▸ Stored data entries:
---+---
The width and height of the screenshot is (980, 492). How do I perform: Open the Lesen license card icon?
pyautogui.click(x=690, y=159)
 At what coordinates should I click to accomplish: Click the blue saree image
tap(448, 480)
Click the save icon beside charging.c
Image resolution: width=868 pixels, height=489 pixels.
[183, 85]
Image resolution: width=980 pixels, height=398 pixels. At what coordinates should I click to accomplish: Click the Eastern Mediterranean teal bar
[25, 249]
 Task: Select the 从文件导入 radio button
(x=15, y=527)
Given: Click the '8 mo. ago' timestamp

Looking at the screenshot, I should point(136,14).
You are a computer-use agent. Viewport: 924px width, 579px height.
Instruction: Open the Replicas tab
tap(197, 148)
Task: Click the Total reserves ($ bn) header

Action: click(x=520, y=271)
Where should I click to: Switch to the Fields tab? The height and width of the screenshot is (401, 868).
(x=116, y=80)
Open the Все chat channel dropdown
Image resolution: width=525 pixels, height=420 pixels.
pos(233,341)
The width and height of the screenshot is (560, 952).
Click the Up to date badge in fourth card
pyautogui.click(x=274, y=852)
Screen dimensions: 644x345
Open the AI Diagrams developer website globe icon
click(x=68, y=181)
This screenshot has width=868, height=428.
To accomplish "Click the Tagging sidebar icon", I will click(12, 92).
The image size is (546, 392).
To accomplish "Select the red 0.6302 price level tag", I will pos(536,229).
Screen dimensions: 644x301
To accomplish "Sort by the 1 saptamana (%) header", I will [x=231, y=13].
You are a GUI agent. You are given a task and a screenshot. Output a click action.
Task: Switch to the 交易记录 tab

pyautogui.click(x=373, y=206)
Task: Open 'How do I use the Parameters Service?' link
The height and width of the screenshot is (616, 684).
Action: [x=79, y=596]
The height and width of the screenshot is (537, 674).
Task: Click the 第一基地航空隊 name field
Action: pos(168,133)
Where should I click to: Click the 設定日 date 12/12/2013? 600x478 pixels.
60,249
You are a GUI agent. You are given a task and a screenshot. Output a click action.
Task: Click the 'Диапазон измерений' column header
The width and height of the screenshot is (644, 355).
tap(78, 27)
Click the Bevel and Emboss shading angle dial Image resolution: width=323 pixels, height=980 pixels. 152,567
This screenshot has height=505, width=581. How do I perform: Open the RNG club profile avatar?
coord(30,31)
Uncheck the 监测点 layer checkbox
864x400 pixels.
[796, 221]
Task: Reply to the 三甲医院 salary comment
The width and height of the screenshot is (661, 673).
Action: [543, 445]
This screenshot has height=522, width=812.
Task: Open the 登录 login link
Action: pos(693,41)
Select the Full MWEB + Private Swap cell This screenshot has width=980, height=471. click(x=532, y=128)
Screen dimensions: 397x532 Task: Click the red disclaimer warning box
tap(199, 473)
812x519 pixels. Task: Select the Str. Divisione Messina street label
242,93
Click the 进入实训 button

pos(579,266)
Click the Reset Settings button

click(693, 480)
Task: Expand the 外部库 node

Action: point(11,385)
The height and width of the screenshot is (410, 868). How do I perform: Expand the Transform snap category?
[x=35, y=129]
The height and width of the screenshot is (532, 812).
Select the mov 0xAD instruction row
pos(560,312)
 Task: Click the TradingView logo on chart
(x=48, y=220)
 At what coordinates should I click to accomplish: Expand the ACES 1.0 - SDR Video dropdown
---+---
▸ Try it: Using the data above, transcribe the lines that run from the line with "This screenshot has width=868, height=428." to the line with "Screen dimensions: 644x301", both ends kept, and output nothing else.

▸ Solved exercise:
This screenshot has width=868, height=428.
To accomplish "Click the Tagging sidebar icon", I will click(12, 92).
The image size is (546, 392).
To accomplish "Select the red 0.6302 price level tag", I will pos(536,229).
Screen dimensions: 644x301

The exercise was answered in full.